## BRIEF
Every record should be written out exactly, please.

## INFORMATION GIVEN
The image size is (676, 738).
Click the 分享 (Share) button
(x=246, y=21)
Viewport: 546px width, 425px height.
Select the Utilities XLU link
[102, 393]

## WRITTEN RESPONSE
The image size is (676, 738).
Click the 分享 (Share) button
(x=246, y=21)
Viewport: 546px width, 425px height.
Select the Utilities XLU link
[102, 393]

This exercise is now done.